## To do
Transcribe, word for word and without additions, each line below from the one containing "Switch to the Map view" through the one containing "Screen dimensions: 1575x880", both ends included.
※ ※ ※
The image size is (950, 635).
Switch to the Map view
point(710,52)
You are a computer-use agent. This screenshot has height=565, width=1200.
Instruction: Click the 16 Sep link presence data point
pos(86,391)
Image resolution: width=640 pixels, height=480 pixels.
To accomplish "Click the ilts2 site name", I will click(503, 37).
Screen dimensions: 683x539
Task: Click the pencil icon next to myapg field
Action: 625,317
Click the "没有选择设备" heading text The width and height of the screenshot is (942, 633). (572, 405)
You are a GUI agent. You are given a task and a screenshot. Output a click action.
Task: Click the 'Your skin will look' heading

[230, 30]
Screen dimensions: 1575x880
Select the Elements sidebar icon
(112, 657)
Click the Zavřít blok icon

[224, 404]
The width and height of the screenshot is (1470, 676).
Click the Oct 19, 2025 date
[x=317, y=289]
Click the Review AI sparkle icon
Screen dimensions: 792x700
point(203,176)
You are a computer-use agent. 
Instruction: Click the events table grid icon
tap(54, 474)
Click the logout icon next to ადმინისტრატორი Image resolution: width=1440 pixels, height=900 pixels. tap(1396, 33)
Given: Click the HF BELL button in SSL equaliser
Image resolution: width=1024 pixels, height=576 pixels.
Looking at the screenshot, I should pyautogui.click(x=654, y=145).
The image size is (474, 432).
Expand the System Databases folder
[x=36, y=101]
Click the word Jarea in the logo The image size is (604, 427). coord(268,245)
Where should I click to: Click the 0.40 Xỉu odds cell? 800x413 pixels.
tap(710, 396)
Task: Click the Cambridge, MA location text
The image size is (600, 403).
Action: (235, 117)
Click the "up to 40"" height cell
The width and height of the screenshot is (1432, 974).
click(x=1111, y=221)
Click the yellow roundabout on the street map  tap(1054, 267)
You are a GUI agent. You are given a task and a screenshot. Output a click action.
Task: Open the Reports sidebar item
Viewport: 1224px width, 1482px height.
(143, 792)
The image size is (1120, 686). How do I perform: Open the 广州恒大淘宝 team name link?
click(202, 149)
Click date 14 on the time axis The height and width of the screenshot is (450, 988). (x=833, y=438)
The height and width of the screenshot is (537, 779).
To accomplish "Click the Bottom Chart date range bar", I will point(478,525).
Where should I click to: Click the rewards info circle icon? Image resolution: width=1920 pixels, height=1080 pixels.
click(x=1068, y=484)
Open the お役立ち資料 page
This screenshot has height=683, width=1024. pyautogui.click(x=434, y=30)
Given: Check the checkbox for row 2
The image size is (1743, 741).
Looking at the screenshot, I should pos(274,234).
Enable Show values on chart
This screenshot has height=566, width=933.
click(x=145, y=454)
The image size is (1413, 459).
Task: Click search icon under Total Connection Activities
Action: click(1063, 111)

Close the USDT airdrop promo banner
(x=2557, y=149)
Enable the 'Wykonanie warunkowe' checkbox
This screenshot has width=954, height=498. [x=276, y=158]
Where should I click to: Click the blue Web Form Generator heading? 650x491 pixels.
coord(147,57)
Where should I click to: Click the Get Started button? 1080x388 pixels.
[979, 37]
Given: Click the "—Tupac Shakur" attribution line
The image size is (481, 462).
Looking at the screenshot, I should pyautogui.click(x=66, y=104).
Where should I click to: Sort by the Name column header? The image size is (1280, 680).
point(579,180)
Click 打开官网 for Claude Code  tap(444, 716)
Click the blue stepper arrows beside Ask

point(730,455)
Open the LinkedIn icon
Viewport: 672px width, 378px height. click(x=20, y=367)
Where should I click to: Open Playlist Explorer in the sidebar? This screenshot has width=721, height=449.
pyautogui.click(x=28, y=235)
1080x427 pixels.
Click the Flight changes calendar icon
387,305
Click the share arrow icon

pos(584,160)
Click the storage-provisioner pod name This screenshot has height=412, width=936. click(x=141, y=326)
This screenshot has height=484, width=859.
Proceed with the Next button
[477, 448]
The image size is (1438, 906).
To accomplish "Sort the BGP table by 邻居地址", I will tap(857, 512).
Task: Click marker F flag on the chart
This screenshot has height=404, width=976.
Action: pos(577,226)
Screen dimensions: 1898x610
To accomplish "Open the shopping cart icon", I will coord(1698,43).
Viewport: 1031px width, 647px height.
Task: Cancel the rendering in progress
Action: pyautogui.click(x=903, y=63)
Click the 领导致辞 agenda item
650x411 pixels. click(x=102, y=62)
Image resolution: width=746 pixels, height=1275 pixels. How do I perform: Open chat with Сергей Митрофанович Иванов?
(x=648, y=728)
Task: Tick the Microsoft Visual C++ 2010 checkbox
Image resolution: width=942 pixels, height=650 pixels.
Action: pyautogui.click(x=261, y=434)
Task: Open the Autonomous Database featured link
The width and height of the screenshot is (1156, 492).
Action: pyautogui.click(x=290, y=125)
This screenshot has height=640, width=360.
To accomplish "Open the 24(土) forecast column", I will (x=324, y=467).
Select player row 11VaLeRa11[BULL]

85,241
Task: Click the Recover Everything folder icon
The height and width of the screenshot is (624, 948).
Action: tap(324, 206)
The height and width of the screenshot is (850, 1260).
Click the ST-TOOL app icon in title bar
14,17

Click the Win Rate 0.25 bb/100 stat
※ ※ ※
## Solution for this problem
Switch to the Map view
point(710,52)
You are a computer-use agent. This screenshot has height=565, width=1200.
Instruction: Click the 16 Sep link presence data point
pos(86,391)
Image resolution: width=640 pixels, height=480 pixels.
To accomplish "Click the ilts2 site name", I will click(503, 37).
Screen dimensions: 683x539
Task: Click the pencil icon next to myapg field
Action: 625,317
Click the "没有选择设备" heading text The width and height of the screenshot is (942, 633). (572, 405)
You are a GUI agent. You are given a task and a screenshot. Output a click action.
Task: Click the 'Your skin will look' heading

[230, 30]
Screen dimensions: 1575x880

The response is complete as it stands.